Dr. Scholz is also well aware of the research published informally by a couple of his peers, Drs. Leibowitz and Tucker. Unfortunately he has had a sharp disagreement with Dr. Leibowitz, most likely over the standards for medical evidence, I believe, and the Leibowitz/Tucker results are not mentioned in "Invasion." Nonetheless, the Leibowitz/Tucker practice was the first to focus on triple hormonal blockade therapy (with finasteride also for maintenance) as a primary, sole therapy choice, and they published fairly long-term results in great detail for low-, intermediate-, and high-risk patients in a joint conference of medical groups in Orlando, Florida, in 2005.

Those results documented impressive success of triple blockade for all patients, but particularly for low-risk patients: virtually all low-risk patients achieved excellent, long-term control of their cancer and recovered from blockade side effects within several months (on average) after just a single course of blockade of thirteen months. I won't go into details here, but their practice, "Compassionate Oncology", published the results under the title "Update on Triple Androgen Blockade® followed by Proscar Maintenance".

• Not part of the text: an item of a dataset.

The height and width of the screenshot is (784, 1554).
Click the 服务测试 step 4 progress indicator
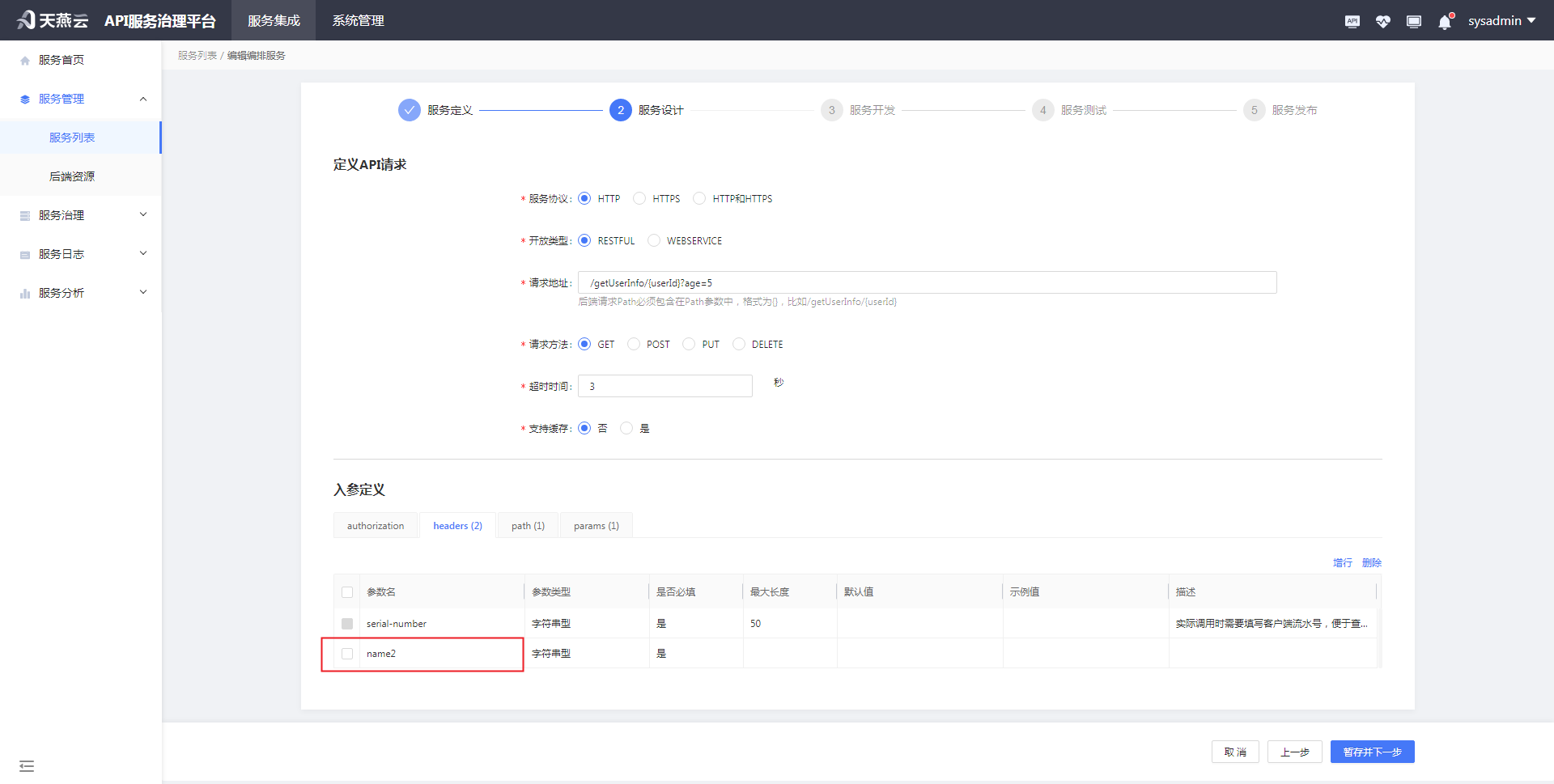1042,110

Dr. Leibowitz really does have a good claim to being the first to trumpet triple, maintained blockade as a primary therapy for prostate cancer, but, unlike the Scholz group, his work was never published in a major medical journal, and, unfortunately, it never broke through as credible to the larger medical community.

However, with this new confidence expressed by Dr. Scholz, combined with the Leibowitz/Tucker work, and supported by informally reported similar success in Dr. Charles "Snuffy" Myers practice, it's looking like hormonal blockade as primary therapy has come of age.

This first post is already getting long, so I won't write about the important issue of typical side effects and how they are avoided or minimized. A number of us on the board have experienced some form of blockade, and we can chip in about our experiences.

In conclusion, I believe we are seeing the birth of hormonal therapy as a legitimate primary therapy option.